はむ。日記

離散数学とか解析学とかアニメについてつぶやきます。

マッチング

単純無向グラフ G=(V,E)を考える。

[Def](マッチング)

 M \subseteq Eのどの2辺も互いに隣接しないとき、 M Gのマッチングという。

マッチング Mに属する辺の両端点は Mでマッチングされているという。

 vがマッチング Mに属する辺の端点のとき、 M vを飽和しているといい、 v M飽和点という。

 Gの全ての点が M飽和点のときマッチング Mは完全マッチングという。

 |M^{'} |>|M|となるマッチング M^{'}が存在しないとき、 Mを最大マッチングという。

 

[Def](交互道)

 M Gのマッチングとする。

 Mに関する交互道とは Gにおける道 v_{0}-...-v_{k}(k \geqq1) Mの辺と E \setminus Mの辺が交互に現れるもの。

 

[Def](増加道)

  Mに関する増加道とは、 Mに関する交互道 v_{0}-...-v_{k}(k \geqq1) v_{0} v_{k} M非飽和なものである。

 

 [Thm](Berge,1957)

 M \subseteq E Gの最大マッチング \Leftrightarrow  Mに関する増加道が存在しない。

[証明]

( \Rightarrow)

対偶:

 Mに関する増加道が存在 \Rightarrow Mは最大マッチングでない

を示す。

 Mに関する増加道があると仮定し、 v_{0}-v_{1}-...-v_{2m+1}を増加道とする。

 v_{1}v_{2},...,v_{2m-1}v_{2m} Mの辺であり、これらを Mから取り除き、新たに辺v_{0}v_{1},...,v_{2m}v_{2m+1}を加えたものを M^{'}とする。

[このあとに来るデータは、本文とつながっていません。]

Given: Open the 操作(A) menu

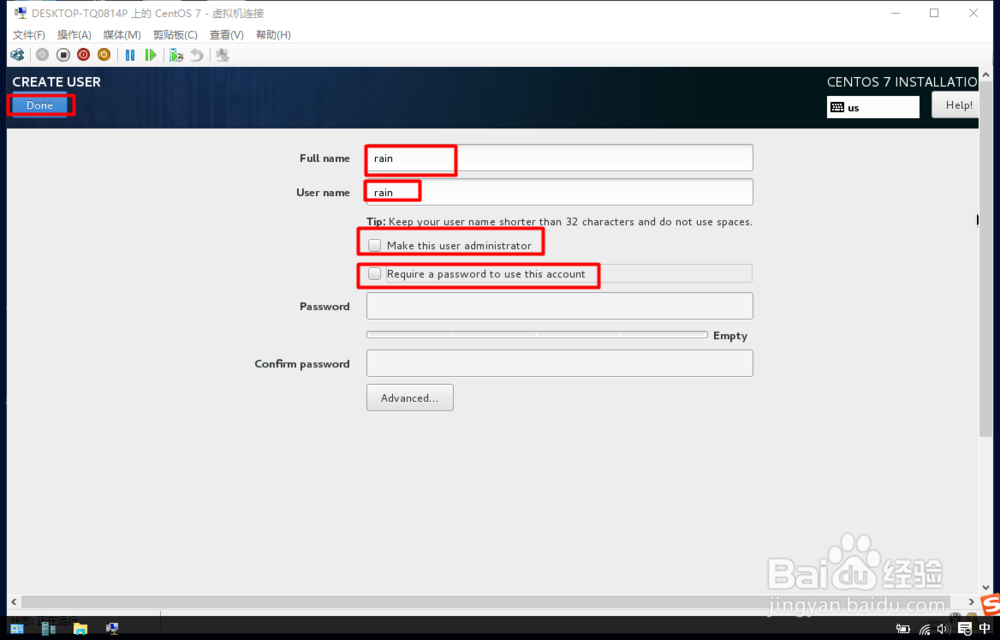Looking at the screenshot, I should coord(74,34).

このとき交互道の定義から M^{'}がマッチングであることがすぐにわかる。

さらに |M^{'}| = |M|+1から Mが最大マッチングでないことがわかる。

( \Leftarrow)

対偶:

 Mが最大マッチングでない \Rightarrow Mに関する増加道が存在

を示す。

 M Gの最大マッチングでないとする。

 M^{'} Gの最大マッチングとする。

つまり |M^{'}| >|M|が成り立つ。

グラフ H = (V,M△M^{'})を考える。(△は対称差であり M△M^{'}=(M\cup M^{'})\setminus (M \cap M^{'}))

このとき Hの各点の次数は高々2である。

よって Hの各連結成分は孤立点か M M^{'}の辺を交互にとる偶サイクルか M M^{'}の辺が交互に現れる道である。

偶サイクルにおいてそれに含まれる Mの辺の数と M^{'}の辺の数は等しい。

 |M^{'}| >|M|より、( Mの辺の数)<( M^{'}の辺の数)を満たす Hの道 Pが存在する。このとき Pの始まりも終わりも M^{'}の辺になる。

つまり Pの始点と終点は Hでは M^{'}飽和であるが、 Gでは M非飽和である。